- **STATED GOAL**: Pull out each line below that contains the word "agent", and copy those lines unchanged.

- **EXTRACTED ENTRIES**:

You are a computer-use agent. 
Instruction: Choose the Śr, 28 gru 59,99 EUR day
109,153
--
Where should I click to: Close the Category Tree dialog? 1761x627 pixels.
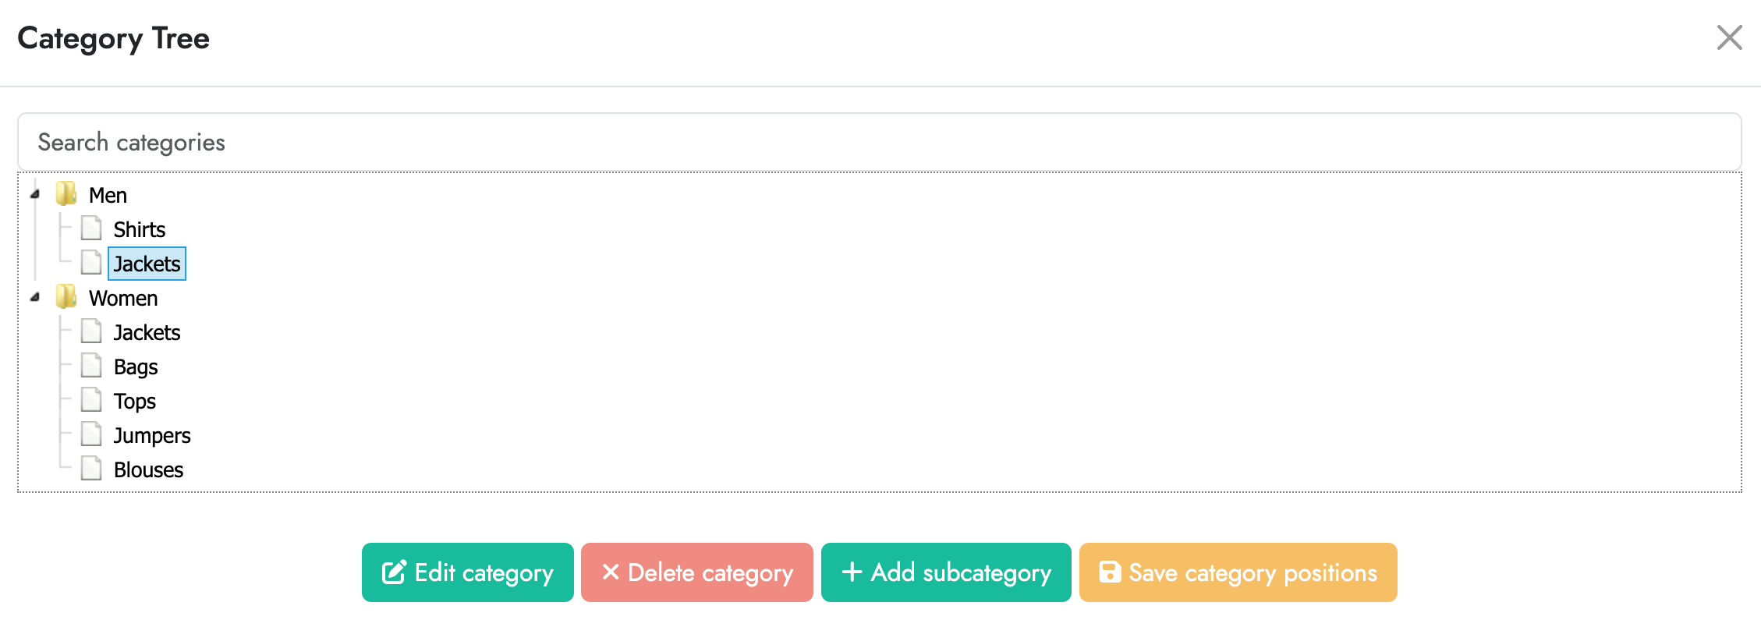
--
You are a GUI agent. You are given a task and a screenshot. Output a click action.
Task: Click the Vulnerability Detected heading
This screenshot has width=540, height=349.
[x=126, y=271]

- **REPLY**:
You are a computer-use agent. 
You are a GUI agent. You are given a task and a screenshot. Output a click action.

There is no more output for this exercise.